Alan Stern wrote:
Here's another question to add to your discussion.

When a device is unplugged, the system's representation of that device
can't be removed immediately; there may be open fd's, mounts, pointers,
and so on.  Until the time comes when all these handles are released, all
interaction with the device has to fail, one way or another.

Whose responsibility is it to fail these interactions?
The transport.

When a device is plugged to the SAN/fabric (wlg) it may not be the case
that all initiators will know about it.  For this reason the transport
itself, not SCSI Core, not LLDD*, will decide if the CDB is deliverable.

* An LLDD may keep a table of seen devices (depending on the transport
it provides a portal to), and thus the decision may be made there, but
this doesn't have to be the case.

(Just think of SANs/IP SANs.)

For something simple, like a USB serial port, it might turn out that the low-level device driver gets all these requests and then fails them.

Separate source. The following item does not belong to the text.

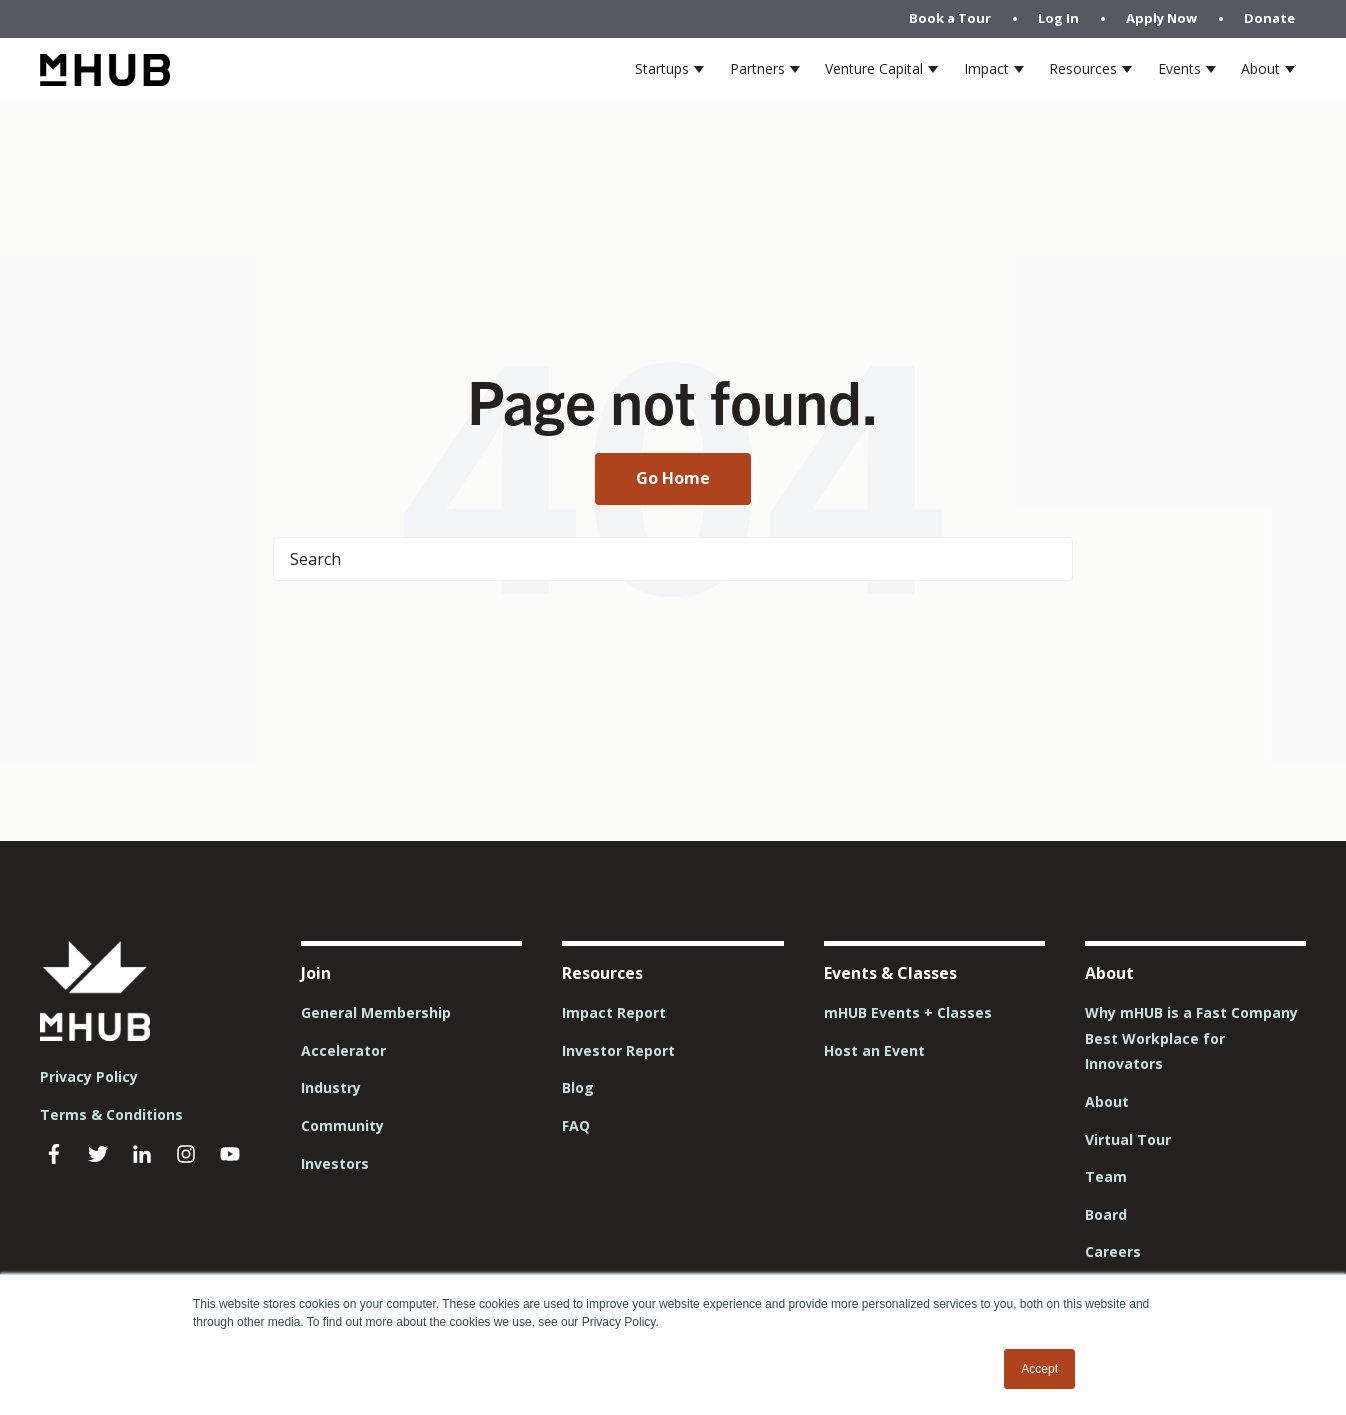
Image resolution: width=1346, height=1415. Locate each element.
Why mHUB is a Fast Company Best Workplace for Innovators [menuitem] (1191, 1038)
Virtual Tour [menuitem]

That means the driver has to keep track of the fact that the device is no longer connected until some reference count goes to 0.
A LLDD doesn't have to keep reference counts.  In the simple case
you mention above, it will check that the device is no longer reachable
and will return TARGET error, which will bubble up the layers, or the
Execute Command remote procedure will end with Service Delivery Failure
as the Service Response -- exactly the same effect as far as SCSI Core
is concerned.

The Service Response is Service Delivery Failure, in which case the
Status byte is undefined.

I've been wanting to include a Service Response into scsi_cmnd and
rename ``result'' into ``status'' to be closer to the SCSI Architecure,
for some time now, but we'll see when this will happen.

Newer drivers will make use of Service Response code, and be able to
address only by (target, lun) rather than (bus, target, lun), and
target may not be an int anymore.  But this is 2.7 stuff, or maybe
a separately distributed SCSI Core and LLDDs subsystem...

For SCSI and emulated SCSI devices, it might be the one of the SCSI layers that keeps track of the fact that the device has disconnected. Or it might be somewhere else in the kernel.
Right.  For this reason I'm thinking that a higher level hook on device
disconnect (if reported by the transport) might be needed.  This doesn't
mean that it has to do higher-level things, :-) , it might just call
SCSI Core, but as long as it goes through a higher layer.

It would nice to have some sort of coherent plan for how to handle this. In fact, it ought to be part of the device-driver model that underlies sysfs. But so far as I am aware, there is currently nothing in the sysfs documentation to address the problem.